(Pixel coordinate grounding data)
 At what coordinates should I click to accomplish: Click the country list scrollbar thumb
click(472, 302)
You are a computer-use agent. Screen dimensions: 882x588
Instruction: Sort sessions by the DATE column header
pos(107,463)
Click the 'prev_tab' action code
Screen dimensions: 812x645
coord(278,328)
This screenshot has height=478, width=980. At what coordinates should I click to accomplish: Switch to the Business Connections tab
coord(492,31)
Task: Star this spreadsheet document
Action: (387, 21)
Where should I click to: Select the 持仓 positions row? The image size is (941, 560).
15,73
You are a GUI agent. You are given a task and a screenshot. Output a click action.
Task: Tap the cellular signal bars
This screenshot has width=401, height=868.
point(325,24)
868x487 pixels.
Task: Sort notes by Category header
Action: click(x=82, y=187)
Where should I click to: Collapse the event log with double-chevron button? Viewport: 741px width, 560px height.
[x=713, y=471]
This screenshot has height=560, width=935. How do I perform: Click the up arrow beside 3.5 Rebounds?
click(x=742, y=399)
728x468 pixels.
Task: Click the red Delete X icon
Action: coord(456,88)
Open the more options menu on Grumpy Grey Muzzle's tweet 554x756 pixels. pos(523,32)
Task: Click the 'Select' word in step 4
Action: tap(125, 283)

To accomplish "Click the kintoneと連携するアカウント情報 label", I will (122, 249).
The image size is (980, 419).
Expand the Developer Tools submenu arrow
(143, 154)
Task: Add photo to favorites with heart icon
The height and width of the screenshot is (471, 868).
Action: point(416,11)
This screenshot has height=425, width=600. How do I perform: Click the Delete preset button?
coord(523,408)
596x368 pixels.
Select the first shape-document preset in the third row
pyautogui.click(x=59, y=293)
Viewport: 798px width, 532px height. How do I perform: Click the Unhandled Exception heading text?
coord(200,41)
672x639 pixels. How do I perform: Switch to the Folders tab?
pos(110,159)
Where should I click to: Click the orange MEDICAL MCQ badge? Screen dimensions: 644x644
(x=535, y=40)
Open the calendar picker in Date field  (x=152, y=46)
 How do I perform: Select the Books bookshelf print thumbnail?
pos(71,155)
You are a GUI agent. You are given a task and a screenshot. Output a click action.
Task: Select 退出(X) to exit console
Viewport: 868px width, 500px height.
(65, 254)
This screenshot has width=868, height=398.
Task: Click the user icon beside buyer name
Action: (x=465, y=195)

## Exercise prompt:
May I have all of the records repeated exactly?

## Output:
 At what coordinates should I click to accomplish: Click the country list scrollbar thumb
click(472, 302)
You are a computer-use agent. Screen dimensions: 882x588
Instruction: Sort sessions by the DATE column header
pos(107,463)
Click the 'prev_tab' action code
Screen dimensions: 812x645
coord(278,328)
This screenshot has height=478, width=980. At what coordinates should I click to accomplish: Switch to the Business Connections tab
coord(492,31)
Task: Star this spreadsheet document
Action: (387, 21)
Where should I click to: Select the 持仓 positions row? The image size is (941, 560).
15,73
You are a GUI agent. You are given a task and a screenshot. Output a click action.
Task: Tap the cellular signal bars
This screenshot has width=401, height=868.
point(325,24)
868x487 pixels.
Task: Sort notes by Category header
Action: click(x=82, y=187)
Where should I click to: Collapse the event log with double-chevron button? Viewport: 741px width, 560px height.
[x=713, y=471]
This screenshot has height=560, width=935. How do I perform: Click the up arrow beside 3.5 Rebounds?
click(x=742, y=399)
728x468 pixels.
Task: Click the red Delete X icon
Action: coord(456,88)
Open the more options menu on Grumpy Grey Muzzle's tweet 554x756 pixels. pos(523,32)
Task: Click the 'Select' word in step 4
Action: tap(125, 283)

To accomplish "Click the kintoneと連携するアカウント情報 label", I will (122, 249).
The image size is (980, 419).
Expand the Developer Tools submenu arrow
(143, 154)
Task: Add photo to favorites with heart icon
The height and width of the screenshot is (471, 868).
Action: point(416,11)
This screenshot has height=425, width=600. How do I perform: Click the Delete preset button?
coord(523,408)
596x368 pixels.
Select the first shape-document preset in the third row
pyautogui.click(x=59, y=293)
Viewport: 798px width, 532px height. How do I perform: Click the Unhandled Exception heading text?
coord(200,41)
672x639 pixels. How do I perform: Switch to the Folders tab?
pos(110,159)
Where should I click to: Click the orange MEDICAL MCQ badge? Screen dimensions: 644x644
(x=535, y=40)
Open the calendar picker in Date field  (x=152, y=46)
 How do I perform: Select the Books bookshelf print thumbnail?
pos(71,155)
You are a GUI agent. You are given a task and a screenshot. Output a click action.
Task: Select 退出(X) to exit console
Viewport: 868px width, 500px height.
(65, 254)
This screenshot has width=868, height=398.
Task: Click the user icon beside buyer name
Action: (x=465, y=195)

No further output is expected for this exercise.